KGIM-FM
- Redfield, South Dakota; United States;
- Broadcast area: Aberdeen, South Dakota
- Frequency: 103.7 MHz
- Branding: Pheasant Country 103

Programming
- Format: Country

Ownership
- Owner: Hub City Radio; (Prairie Winds Broadcasting, Inc.);
- Sister stations: KBFO, KGIM, KNBZ, KSDN, KSDN-FM

History
- First air date: May 1, 1997
- Former call signs: KVCY, KQKD-FM

Technical information
- Licensing authority: FCC
- Facility ID: 70081
- Class: C1
- ERP: 100,000 watts
- HAAT: 169 meters (554 feet)
- Transmitter coordinates: 45°12′30″N 98°40′20″W﻿ / ﻿45.20833°N 98.67222°W

Links
- Public license information: Public file; LMS;
- Website: KGIM-FM Online

= KGIM-FM =

Radio station

KGIM-FM (103.7 FM, "Pheasant Country 103") is a radio station in Aberdeen, South Dakota (licensed to serve Redfield). The station is owned by Prairie Winds Broadcasting, Inc. It airs a country music format.

The station was assigned the KGIM-FM call letters by the Federal Communications Commission on May 1, 1997.

Notable weekday programming includes Brent Nathaniel (6 am – 10 am), Ben Root (10 am – 2 pm), Bri Matthews (2 pm – 7 pm), syndicated The Big Time With Whitney Allen (7 pm – midnight) and After Midnight With Blair Garner (midnight – 6 am). Featured weekend programs include American Country Countdown, Power Source Country and Country Music Greats Radio Show.

KGIM-FM is the radio home of the Aberdeen Roncalli Cavaliers.

==Ownership==
In mid-1996, KGIM-AM was acquired by Pheasant Country Broadcasting, owned by Robert E. Ingstad and plans were made to launch a 100,000 watt FM counterpart. KGIM-FM 103.7 was launched June 12, 1997 with a country music format and branded Pheasant Country 103.For a time in the late 1990s early 2000s, KGIM-FM simulcasted with KBWS 102.9 FM in Sisseton, South Dakota (excluding 6 am – 10 am) creating a Pheasant Country 103 brand that could be heard across northeast South Dakota, southeast North Dakota & west central Minnesota. This simulcast was ended in the fall of 2004 due to a reorganization by the Ingstad family.

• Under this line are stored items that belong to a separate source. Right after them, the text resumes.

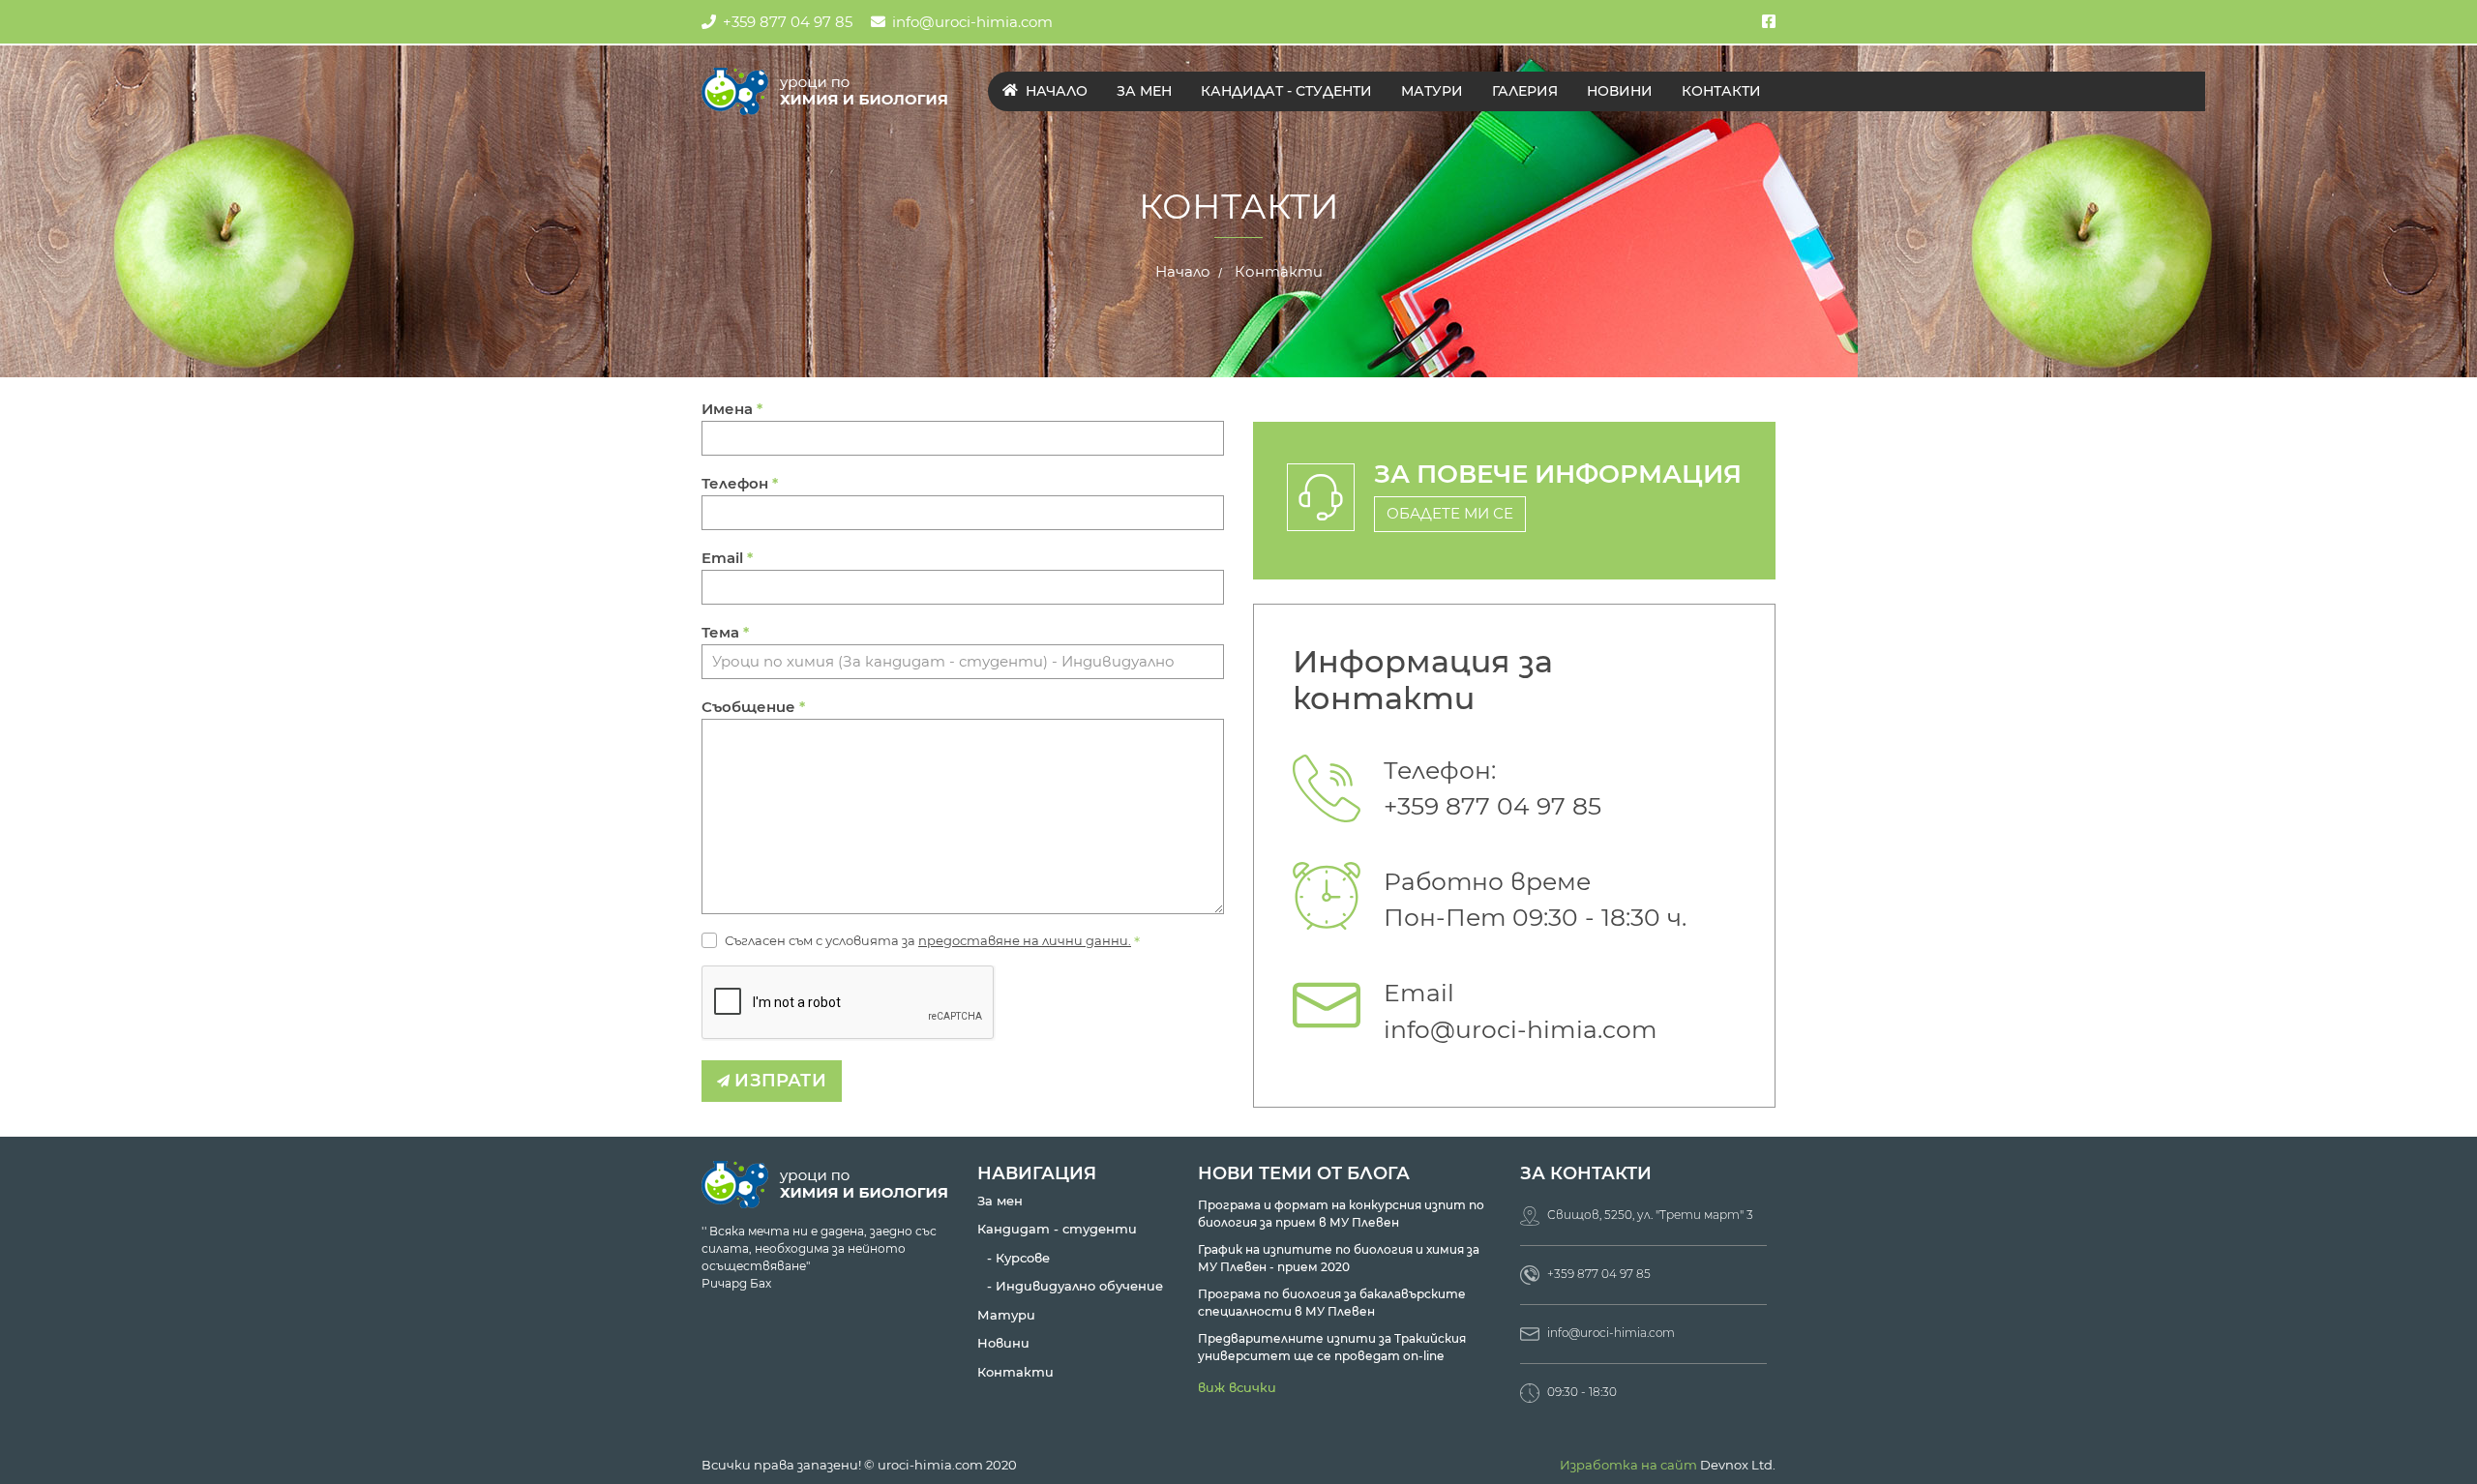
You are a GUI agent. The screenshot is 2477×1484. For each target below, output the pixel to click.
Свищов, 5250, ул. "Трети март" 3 (1648, 1214)
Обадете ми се (1450, 513)
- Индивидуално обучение (1075, 1285)
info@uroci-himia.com (972, 22)
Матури (1432, 91)
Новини (1620, 91)
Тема (725, 632)
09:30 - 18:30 (1580, 1391)
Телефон (739, 483)
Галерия (1525, 91)
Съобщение (753, 706)
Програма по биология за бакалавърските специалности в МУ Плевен (1332, 1303)
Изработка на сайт (1628, 1464)
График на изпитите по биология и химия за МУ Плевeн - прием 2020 (1338, 1258)
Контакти (1721, 91)
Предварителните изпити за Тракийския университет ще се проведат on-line (1332, 1347)
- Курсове (1018, 1257)
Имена (731, 409)
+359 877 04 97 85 (787, 22)
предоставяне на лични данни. (1024, 940)
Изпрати (778, 1080)
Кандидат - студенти (1286, 91)
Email (727, 558)
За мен (1144, 91)
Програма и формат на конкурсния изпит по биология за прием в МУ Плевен (1341, 1214)
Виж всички (1237, 1387)
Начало (1055, 91)
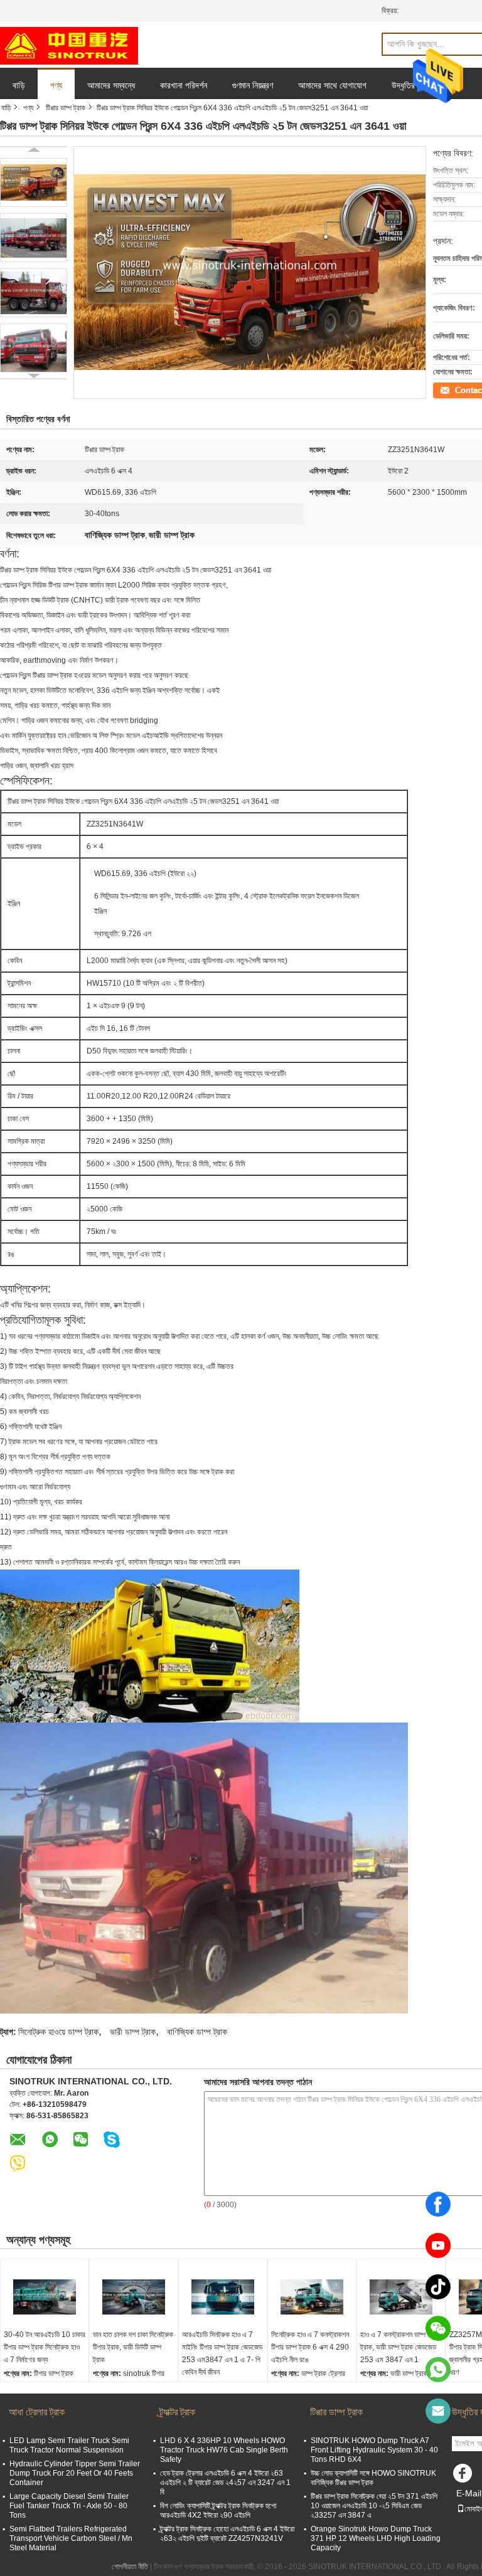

In the fall of 2004, as part of a reorganization by the Ingstad family, Aberdeen Radio Ranch Inc. (Robert J. Ingstad, co-president) agreed to acquire KGIM, KGIM-FM, KNBZ, and KQKD from Robert E. Ingstad (Pheasant Country Broadcasting). The transaction price was not disclosed.

Late 2004, Aberdeen Radio Ranch’s Rob & Todd Ingstad of Valley City, ND signed an agreement to acquire five Clear Channel-Aberdeen, SD stations: KKAA-AM, KSDN-AM/FM, KBFO-FM, KQAA-FM. In separate transactions, Aberdeen Radio Ranch agreed to convey the assets of three of its stations to other companies, leaving the Ingstads with six area stations KGIM-AM/FM, KBFO-FM, KSDN-AM/FM & KNBZ-FM. Sacramento-based Education Media Foundation picked up KQAA-FM. Oakland-based Family Stations acquired KKAA-AM and KQKD-AM. The studios were relocated from the Berkshire Plaza to a newly remodeled south highway 281 building that houses the KSDN-AM/FM transmitters. KGIM-FM retained its country format.

In May 2006, Armada Media Corporation reached an agreement to acquire KBFO, KGIM, KGIM-FM, KNBZ, KSDN, and KSDN-FM from Aberdeen Radio Ranch for a reported $9.25 million.

On November 1, 2013, Prairie Winds Broadcasting, Inc. reached an agreement to acquire KBFO, KGIM, KGIM-FM, KNBZ, KSDN, and KSDN-FM from Armada Media for $5.3 million.